Often the search for age-delaying compounds incorporates a pharmacological screen in which numerous compounds are tested for efficacy. In vitro (cell culture) screens are useful because they provide fast results and allow for analysis on focused targets. On the other hand, in vivo screens in living models such as roundworms (C. elegans), flies (D. melanogaster), and mice (M. musculus) allow for full lifespan analyses and an understanding of how a compound affects a complex system. Even within the in vivo models there is much to consider.

Worms are useful because they are small and easy to maintain, and they have a short lifespan which allows for quick analysis. They are, however, evolutionarily distant from humans, thus results found in worms may not necessarily translate to humans.

Flies are useful due to many genetic technologies available, which allow for intensive genetic investigations. They are also useful for population studies and observing complex behaviors.

Mice are very relevant to human studies due to their evolutionary similarities, but they also are very expensive to maintain and live much longer than simpler models, which means aging studies can take a long time.
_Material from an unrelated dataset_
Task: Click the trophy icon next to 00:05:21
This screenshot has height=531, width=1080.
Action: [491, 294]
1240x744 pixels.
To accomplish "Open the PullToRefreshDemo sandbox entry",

The Challenge of Reproducibility

Even with a reliable model, there are significant challenges to verifying a finding. Perhaps the greatest of these is reproducibility. It is not uncommon for one lab to discover a connection between a compound and lifespan extension in a model system, only for another lab to challenge this finding. One example, superoxide dismutase was shown to extend lifespan in 2000, only for opposing results to be published in 2003. These differing results could be attributed to a number of things, such as variations in media ingredients, lab conditions, or even the genetics of the models being used. In the attempt to find more consistent results, the National Institute of Aging (NIA), one of 27 agencies within the National Institutes of Health (NIH), developed the Interventions Testing Program , which focuses on standardizing procedures at multiple testing sites. Despite these efforts, inconsistencies in methods and results remain common. One intervention that has shown promise is rapamycin, which in multiple experiments has been shown to slow aging in model organisms, such as two notable studies in mice in 2009 and 2012. Difficulties with reliable results are a pressing issue with pharmacological research, but are a necessary problem to overcome.
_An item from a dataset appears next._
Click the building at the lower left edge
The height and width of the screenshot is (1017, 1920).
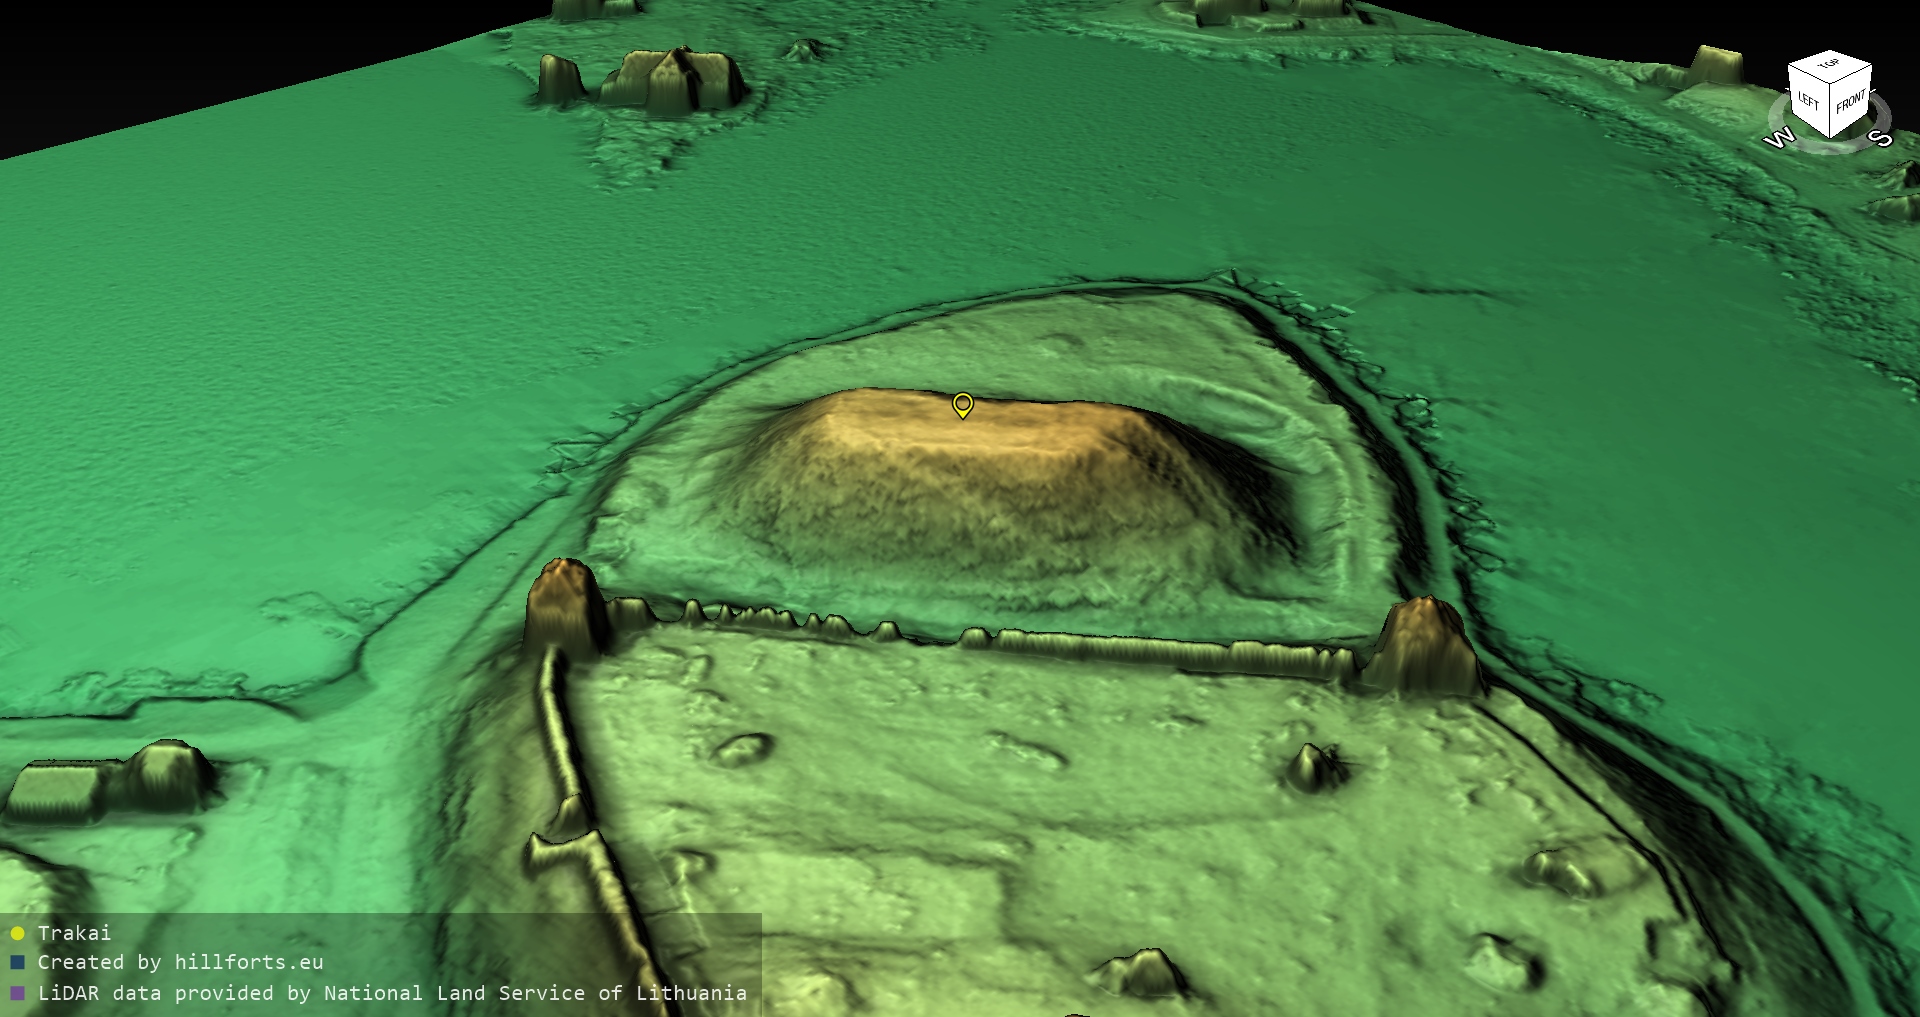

Promising Therapies Identified

Insoluble proteins accumulate with age and may contribute to the onset of deadly age-related diseases. This Western blot shows the accumulation of insoluble proteins in aged worms (right-most lane).

Insoluble proteins accumulate with age and may contribute to the onset of deadly age-related diseases. This Western blot shows the accumulation of insoluble proteins in aged worms (right-most lane). (Aging Cell)

Despite these controversies facing intervention research, there have been many useful findings. The Lithgow lab has placed a large focus on investigating protein homeostasis as a target of aging. Multiple age-related diseases such as Alzheimer’s and Parkinson’s are associated with the accumulation of protein aggregates. If it is possible to prevent this aggregation, could this also prevent or delay the onset of some deadly age-related diseases? Results have shown that intervention with Thioflavin T, an amyloid-binding dye, can reduce the toxic effects of Alzheimer’s associated β-amyloid plaques and extends lifespan in worms. Furthermore, compounds such as curcumin, rifampicin, and 2–(2–hydroxyphenyl benzoxazole (HBX) also have been able to improve the lifespan of worms. Through proteomic screening of age-dependent changes in protein solubility, the Lithgow lab in collaboration with other labs at the Buck identified specific genes associated with lifespan modulation). Now, it is hypothetically possible to regulate these genes to prevent age-related protein aggregation. Dr. Lithgow’s lab has since focused on identifying ways to decrease the levels of insoluble proteins that accumulate with age (the “insolublome”). Two important findings are (1) lithium can reduce the insolublome and (2) iron can promote it in worms. These findings suggest the value of performing future tests in vertebrate models that are more similar to humans.

The continuing search for pharmacological compounds that can extend lifespan has provided promising results. One significant challenge to this search, as mentioned, is reproducibility between labs. Efforts are underway to reduce lab-to-lab disparities. The work of many labs, including the Lithgow lab, has shown that a number of compounds have positive effects in simple models. The expectation is that some set of these compounds will have similar effects on more complex models such as mice, and one day will be effective in extending the life and health of humans.